Markt im Landkreis leergefegt

Lehrermangel an Schulen: Improvisation ist angesagt

Bad Tölz-Wolfratshausen - Aufgrund von Krankheiten und Schwangerschaften fehlen an den Schulen des Landkreises zahlreiche Lehrkräfte. Jetzt ist Improvisation angesagt.

An den Grund- und Mittelschulen im Landkreis fehlen Lehrkräfte. „Wir brauchen durchaus weitere Leute, wir haben noch Kontingente frei“, bestätigt Schulamtsdirektorin Marianne Konrad auf Nachfrage. Zwar sei zum Schuljahresanfang ausreichend Personal eingestellt worden, doch in der Weihnachtszeit „hat sich ein echter Engpass ergeben“. Der Grund sind laut Konrad unvorhersehbare Langzeiterkrankungen und Schwangerschaften. Eine Grippewelle hätte zudem nicht nur viele Schüler, sondern auch einige Lehrer vom Klassenzimmer ins Krankenbett gezwungen.

Aufgrund der Engpässe fällt derzeit vereinzelt Unterricht aus, räumt die Schulamtsdirektorin ein. „Zumindest müssen die Schulen immer wieder improvisieren.“ So gebe es einen Notfallplan, dass eine Lehrkraft abwechselnd Unterricht in zwei Klassen hält. Die andere Gruppe werde lediglich beaufsichtigt. „Die Schulen bemühen sich als Erstes um die Gewährleistung des Kernunterrichts“, sagt Konrad. „Es darf nicht viel ausfallen, das ist sehr wichtig.“ In Ganztagesklassen sei eine Freistunde wegen des rhythmisierten Lehrplans sogar „komplett tabu“. Einen Rückstand im Lehrplan erwartet Konrad wegen der Ausfälle nicht: Sie könnten „gut kompensiert werden.“

Die Zusatzbelastung für die Lehrkräfte zehrt an deren Kräften. „Die Lehrer müssen oft an ihre Grenzen gehen, um den Laden am Laufen zu halten.
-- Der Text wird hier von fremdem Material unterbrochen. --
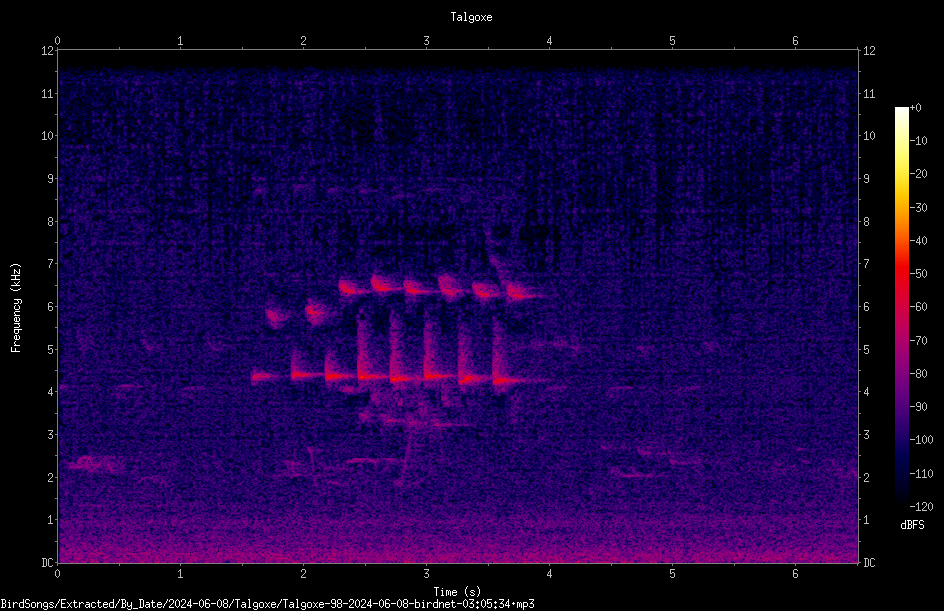Click the Time (s) axis label

[x=457, y=592]
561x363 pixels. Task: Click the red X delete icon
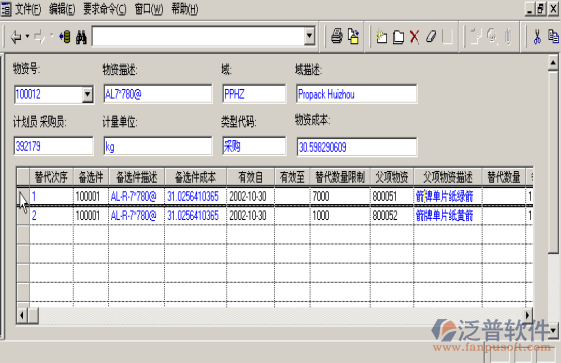414,36
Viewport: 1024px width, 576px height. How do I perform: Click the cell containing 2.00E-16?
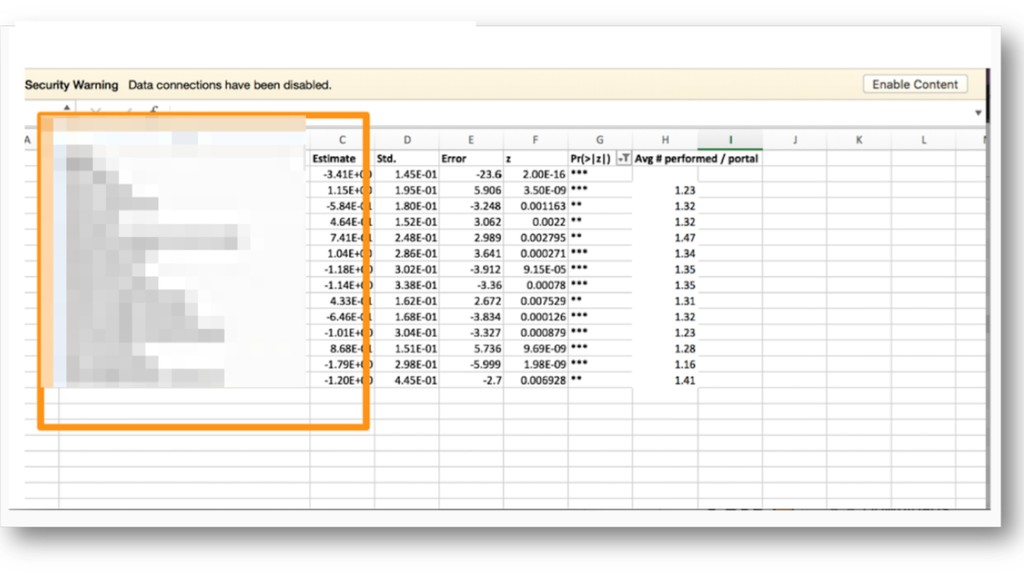point(536,174)
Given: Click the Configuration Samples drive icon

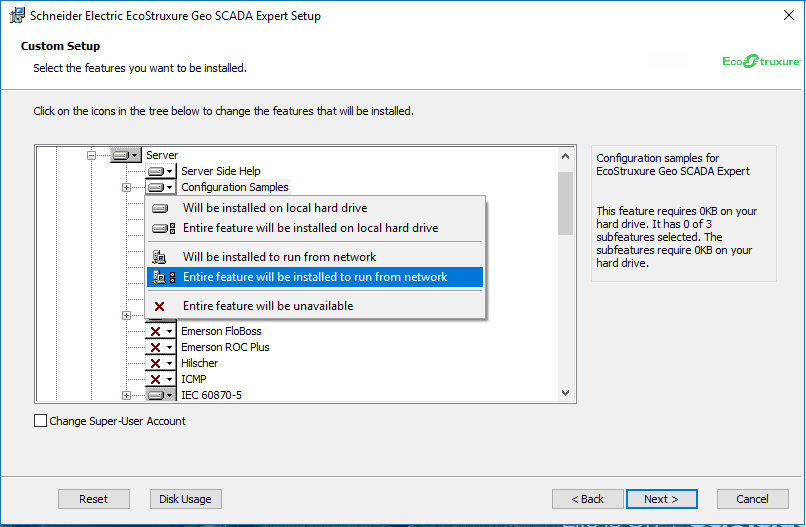Looking at the screenshot, I should 161,187.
Das teilen sie uns auch mit“, sagt Konrad. Falls möglich, dürften die Pädagogen „die eine oder andere Überstunde abfeiern, wenn sich die Situation entspannt hat“. Dabei helfen die Mobilen Reserven. Das sind Lehrkräfte, die fest an einer Schule stationiert sind, aber vom Schulamt dort eingesetzt werden, wo Not am Mann ist. Konrad: „Überstunden abfeiern geht nur, wenn die Mobile Reserve nicht irgendwo anders benötigt wird. Das wird im Kollegium intern geregelt.“

Neueinstellungen sollen die angespannte Situation laut Konrad „schnellstmöglich entspannen“. Weil der Markt im Landkreis leergefegt sei („alle Lehrkräfte, die ihre Prüfungen gemacht haben, haben etwas gefunden“), suche sie nach Aushilfen. Einerseits würden Aushilfskräfte eingestellt, die lediglich ihre erste Lehramtsprüfung und noch kein Referendariat absolviert haben. Sie dürften bis zu 15 Stunden pro Woche eingesetzt werden, sagt die Schulamtsdirektorin. Außerdem versuche sie, Lehrer aus München anzuwerben, die eigentlich für eine andere Schulart ausgebildet sind. Der Bayerische Lehrer- und Lehrerinnenverband (BLLV) hat in dieser Woche beklagt, dass Gymnasiallehrer vom Kultusministerium nach erfolgreicher Ausbildung „auf die Straße geschickt“ werden. „Sogar Referendare mit einer glatten Eins im Zeugnis erwischt es“, kritisierte BLLV-Präsident Klaus Wenzel.

Das Budget, das die Staatsregierung den Grund- und Mittelschulen im Landkreis zugeteilt hat, reicht laut Konrad aus, um die Neueinstellungen zu finanzieren: „Mit den Aushilfskräften werden wir den Bedarf abdecken.“ Dass als Sicherheitspuffer nicht grundsätzlich mehr Lehrer fest eingestellt werden, erklärt die Schulamtsdirektorin mit der Wirtschaftlichkeit. „Es gibt immer wieder Spitzen bei den Ausfällen. Sie sind aber nicht vorhersehbar.“ Bis Februar, schätzt Konrad, seien die größten Löcher gestopft. Für eine Gruppe habe der Lehrermangel sogar etwas Positives - für die Arbeitssuchenden.